In the abstract on liquid chromatography stationary phase gradients, what method was used to fabricate the gradients on the particle packed columns?

DOCUMENT SEGMENT:
--

Defense Date


Document Type


Degree Name

Doctor of Philosophy



First Advisor

Maryanne M. Collinson


Choosing a stationary phase is the first step in developing a liquid chromatography (LC) separation method, where the selectivity is governed by the differential interactions of the analytes with the stationary and mobile phases. Introducing a gradient in stationary phase functionality allows for tuning of analyte retention, translating to a possible improvement in selectivity and an increase in resolution versus that offered by uniform stationary phases.

In this work, C18-silica, phenylbutyl-silica, and phenylbutyl-ammonium opposed continuous stationary phase gradients were fabricated using controlled rate infusion (CRI) on particle packed LC columns. Characterization of the stationary phase was carried out using spectroscopy and LC analysis to relate the ligand density gradient profile to the observed chromatographic parameters.

--

INFORMATION SUPPLIED:
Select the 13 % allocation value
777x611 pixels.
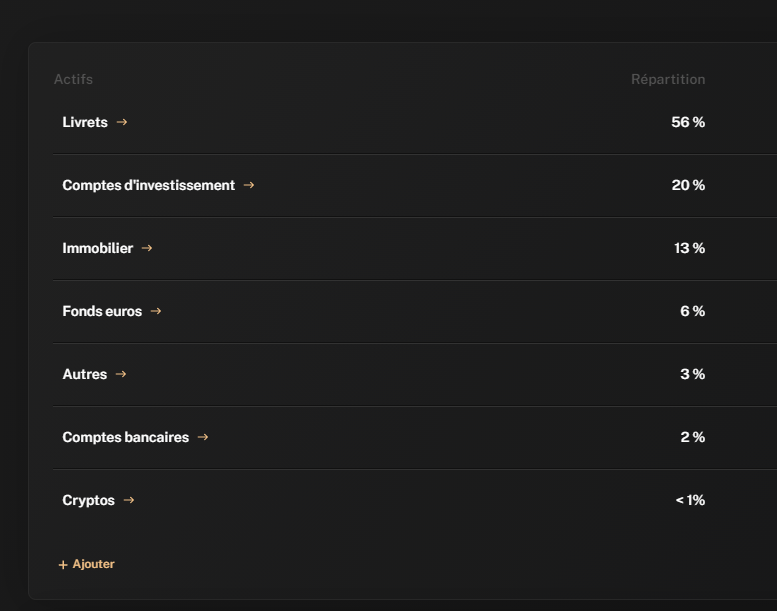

--

THE REPLY: Controlled rate infusion (CRI)